Rimasi stupito. Neanche io mi ero ricordato che oggi era il mio compleanno.

Bhè, teoricamente nessuno sapeva quando fossi nato, oggi era solo il giorno in cui i preti mi trovarono quando fui abbandonato davanti alla chiesa.

Notai che le guancie di Leonardo si stavano arrossando.

Sorrisi e iniziai a scartare l’involucro.

Dopo una faticosa sfida tra me, il nastro adesivo e la carta di giornale, riuscii ad arrivare al fondo del pacchetto.

Una luccicante piastrina con disegnata sopra una rondine era attaccata a una doppia catenella d’argento.

Caspita! Quanto gli sarà costata?!

Con occhi sgranati guardai Leonardo.

“Ti piace?” Mi chiese rivolgendomi un timido sguardo.

Non dovrei accettarla…

“Leonardo…” iniziai a dire.

“Me l’hanno trovata addosso quando i frati mi hanno preso.” Iniziò a dire Leonardo interrompendomi “Sono felice di poterla donare a te Ezio… Sei il mio migliore amico e spero che un giorno tu possa essere libero proprio come la rondine disegnata sopra a questa piastrina.” Leonardo mi guardò negli occhi e teneramente mi sorrise.

Strinsi il ciondolo nella mia mano.

“Grazie Leonardo.” Gli sorrisi a mia volta.

“Bene! E ora si mangia!” Disse allegramente affondando il cucchiaio nella minestra.

Misi il ciondolo nella tasca dei Jeans e iniziai a mangiare.

Una volta che tutti finirono di mangiare le suore diedero il permesso ai bambini di andare a vedere il mercato.

“Ma solo se insieme a voi ci saranno anche Leonardo ed Ezio!” Disse Suor. Maria.

Tutti e dieci i bambini dell’orfanotrofio ci guardarono con occhi da cuccioli.

Per faaavoooreee…” Dissero in coro.

“E va bene…!” Risposi seccato, distogliendo lo sguardo.

Entusiasti i bambini saltarono di gioia per poi iniziare a correre fuori dalla chiesa.

Leonardo mi sorrise ed insieme ci dirigemmo verso la piazza.

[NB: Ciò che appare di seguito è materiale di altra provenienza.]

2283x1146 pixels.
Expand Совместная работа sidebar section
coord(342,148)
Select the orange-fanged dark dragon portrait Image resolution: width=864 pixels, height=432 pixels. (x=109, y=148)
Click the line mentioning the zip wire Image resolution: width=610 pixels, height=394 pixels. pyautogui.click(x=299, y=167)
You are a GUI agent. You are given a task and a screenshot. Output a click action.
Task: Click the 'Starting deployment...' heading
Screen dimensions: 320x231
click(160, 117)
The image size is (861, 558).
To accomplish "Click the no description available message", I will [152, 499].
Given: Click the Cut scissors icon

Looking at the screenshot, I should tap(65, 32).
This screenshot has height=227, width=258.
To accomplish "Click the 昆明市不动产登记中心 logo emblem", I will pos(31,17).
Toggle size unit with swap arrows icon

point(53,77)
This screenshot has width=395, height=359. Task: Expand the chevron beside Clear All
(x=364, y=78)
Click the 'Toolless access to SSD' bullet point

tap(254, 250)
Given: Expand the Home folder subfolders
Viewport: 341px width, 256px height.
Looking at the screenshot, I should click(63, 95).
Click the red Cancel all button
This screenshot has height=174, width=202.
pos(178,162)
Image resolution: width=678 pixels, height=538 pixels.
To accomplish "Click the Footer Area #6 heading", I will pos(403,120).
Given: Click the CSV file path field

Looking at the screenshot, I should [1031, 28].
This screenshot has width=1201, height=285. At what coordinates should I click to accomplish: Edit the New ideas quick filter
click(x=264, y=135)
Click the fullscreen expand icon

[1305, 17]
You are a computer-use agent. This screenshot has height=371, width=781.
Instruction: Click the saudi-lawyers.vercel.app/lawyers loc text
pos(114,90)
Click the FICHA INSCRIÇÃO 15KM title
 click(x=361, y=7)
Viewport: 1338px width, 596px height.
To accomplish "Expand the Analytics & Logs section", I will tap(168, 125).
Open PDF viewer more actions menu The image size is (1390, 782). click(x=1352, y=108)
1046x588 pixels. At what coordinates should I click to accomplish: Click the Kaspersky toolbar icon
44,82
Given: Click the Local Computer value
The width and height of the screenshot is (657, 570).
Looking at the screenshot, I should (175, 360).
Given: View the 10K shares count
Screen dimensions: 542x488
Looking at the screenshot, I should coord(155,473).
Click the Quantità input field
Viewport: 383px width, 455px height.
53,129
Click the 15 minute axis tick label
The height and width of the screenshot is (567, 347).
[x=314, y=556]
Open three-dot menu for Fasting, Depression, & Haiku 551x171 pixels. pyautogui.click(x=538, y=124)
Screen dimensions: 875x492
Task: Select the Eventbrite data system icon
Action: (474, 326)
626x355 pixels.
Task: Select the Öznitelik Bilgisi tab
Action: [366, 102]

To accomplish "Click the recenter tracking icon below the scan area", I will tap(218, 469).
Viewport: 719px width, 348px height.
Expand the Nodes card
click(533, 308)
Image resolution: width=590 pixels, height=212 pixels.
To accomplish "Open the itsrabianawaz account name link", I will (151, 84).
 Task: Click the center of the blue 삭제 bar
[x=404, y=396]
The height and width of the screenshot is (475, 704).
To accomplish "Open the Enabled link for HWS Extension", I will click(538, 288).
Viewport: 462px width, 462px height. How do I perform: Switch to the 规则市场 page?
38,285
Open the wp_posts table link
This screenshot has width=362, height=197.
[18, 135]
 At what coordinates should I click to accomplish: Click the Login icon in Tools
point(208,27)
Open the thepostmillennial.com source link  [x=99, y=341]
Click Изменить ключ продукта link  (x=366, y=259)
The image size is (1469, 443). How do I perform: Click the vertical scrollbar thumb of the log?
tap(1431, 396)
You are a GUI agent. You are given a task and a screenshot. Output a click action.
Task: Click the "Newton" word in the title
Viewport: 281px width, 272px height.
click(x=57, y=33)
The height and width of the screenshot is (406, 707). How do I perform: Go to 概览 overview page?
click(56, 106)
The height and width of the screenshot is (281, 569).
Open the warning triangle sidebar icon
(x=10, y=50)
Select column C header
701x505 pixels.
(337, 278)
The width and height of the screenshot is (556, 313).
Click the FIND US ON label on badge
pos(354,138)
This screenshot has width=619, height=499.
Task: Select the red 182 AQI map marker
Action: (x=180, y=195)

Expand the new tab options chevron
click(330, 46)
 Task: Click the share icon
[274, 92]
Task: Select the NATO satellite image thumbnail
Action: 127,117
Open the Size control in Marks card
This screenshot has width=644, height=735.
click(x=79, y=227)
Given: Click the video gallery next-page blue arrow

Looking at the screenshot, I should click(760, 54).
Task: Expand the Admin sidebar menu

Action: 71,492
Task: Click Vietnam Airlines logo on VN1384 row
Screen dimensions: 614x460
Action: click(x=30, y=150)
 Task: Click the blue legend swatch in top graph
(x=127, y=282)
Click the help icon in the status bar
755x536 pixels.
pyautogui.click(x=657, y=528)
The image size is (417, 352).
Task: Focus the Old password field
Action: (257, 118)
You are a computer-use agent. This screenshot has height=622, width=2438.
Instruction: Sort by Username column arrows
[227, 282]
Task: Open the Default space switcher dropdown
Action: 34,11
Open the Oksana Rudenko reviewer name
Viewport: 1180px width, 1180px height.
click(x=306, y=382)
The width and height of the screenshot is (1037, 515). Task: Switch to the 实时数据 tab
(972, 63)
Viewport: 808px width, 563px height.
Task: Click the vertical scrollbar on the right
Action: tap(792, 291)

Seduti su una panchina di legno malandata io e Leonardo osservavamo i bambini da lontano.

“Non ti metti il ciondolo…?” Iniziò a dirmi Leonardo.

“Dopo.” Risposi seccamente.

“Ora.” Rispose velocemente.

“No.”

“Si.”

“Perché?”

“Perché si.”

“…”

Maledetto! E poi sarei io il prepotente!

Sbuffai e tirai fuori dalla tasca il ciondolo, lo misi al collo senza fatica.

“Felice?” Chiesi ironico a Leonardo incrociando le braccia al petto.

“Molto!” Mi rispose Leonardo sorridendo.

Arrossii, poi sentii un rumore alle mie spalle.

Velocemente mi alzai e con passo deciso andai verso una stretta stradina dietro la panca.

“Dove vai?” Mi chiese Leonardo allarmandosi.

“Da nessuna parte, controlla i bambini.” Risposi sbrigativo girando l’angolo.

Attraversai il lungo vicolo sterrato.

Dove diavolo sono…? Che sia stato solo un gatto?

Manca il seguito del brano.